My research has been funded by grants from the Ford Foundation, Mellon Foundation, African American Intellectual History Society, and the British Library, among others.
Negro Worker sketch, Hermina Huiswoud Papers, NYU Tamiment Archive
I am currently developing my first book manuscript, Oceanic Groundings: Left Internationalism and Black Feminist Journeying Through Insurgent Seas. Oceanic Groundings weaves together archives of anticolonial struggle and state repression, travel memoirs and shipboard writings, oral histories, and analysis of novels and plays. The project explores the radical politics of intimacy, solidarity, and learning that were routed through port cities and maritime vessels in the early twentieth century. The project is based upon archival research conducted in collections held in: the Netherlands, Trinidad and Tobago, the United Kingdom, the United States, and South Africa.

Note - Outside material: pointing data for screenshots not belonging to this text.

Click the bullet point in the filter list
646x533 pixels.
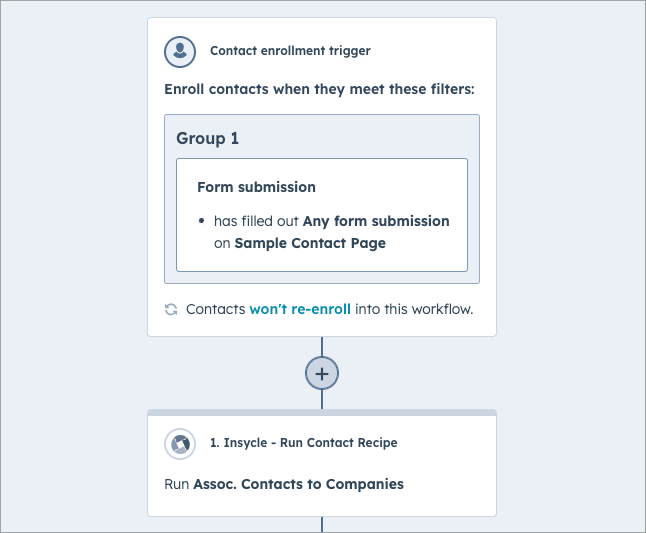tap(201, 221)
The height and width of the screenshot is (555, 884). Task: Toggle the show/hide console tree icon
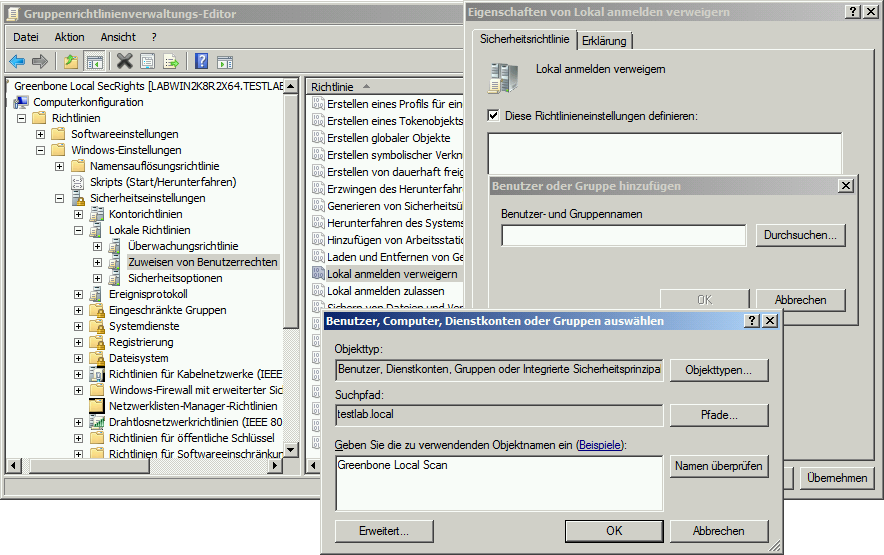click(95, 62)
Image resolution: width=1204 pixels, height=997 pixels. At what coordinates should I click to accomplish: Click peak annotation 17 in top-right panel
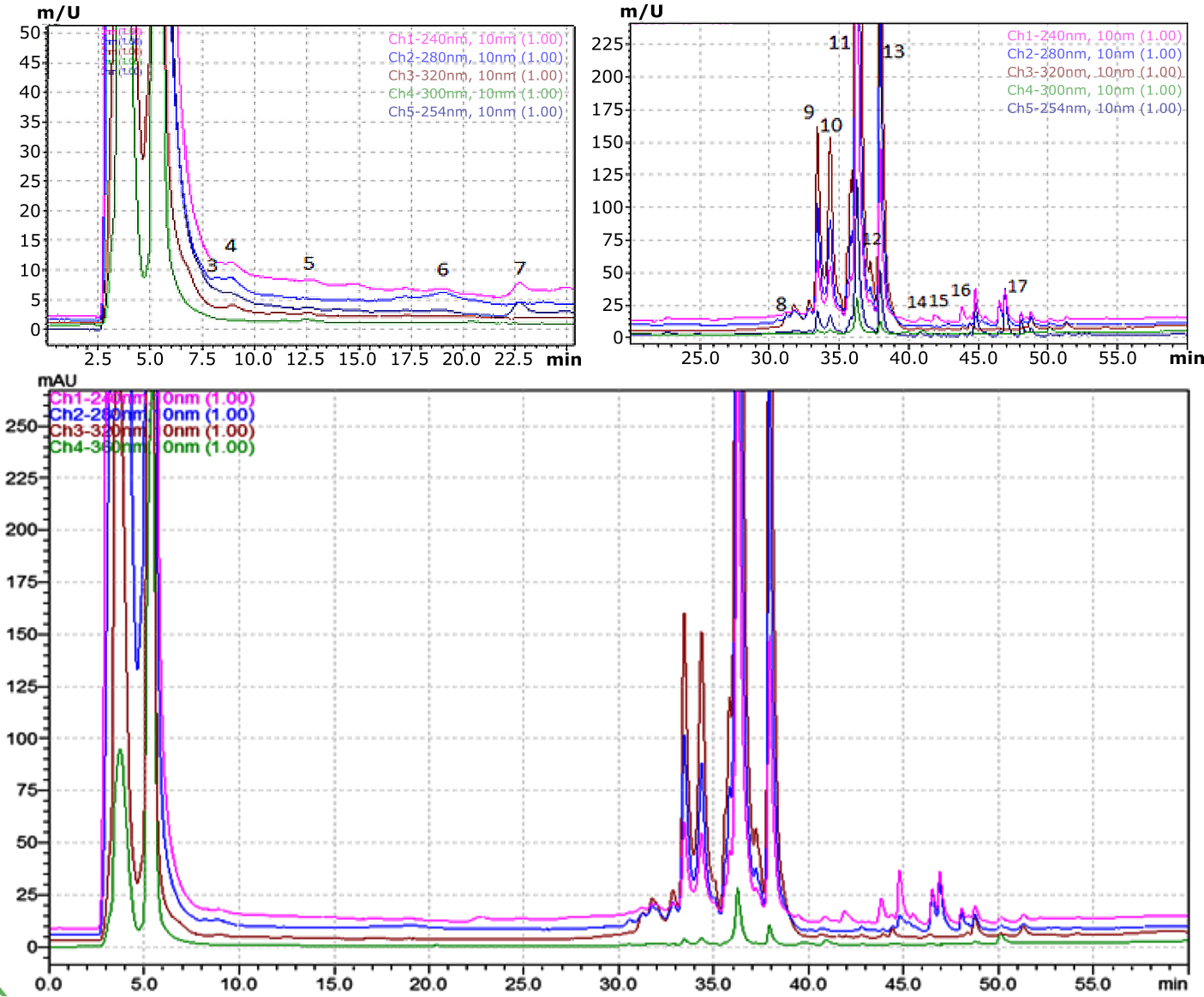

My essay, “Learn, then Learn Some More: The Worldly Travels of African American Women in the Early Twentieth Century,” explores the Black geographic praxis of domestic worker Juanita Harrison who traveled to 30+ countries in the 1920s-1930s as a blueprint for working-class place-making and resistance.
Gallery Caption, Vernon Library Exhibition 1936, Collection of Letters from Juanita Harrison to Alice M. Foster, ca 1919-1936 (Collection 1846). UCLA Special Collections, Box 1, Folder 4.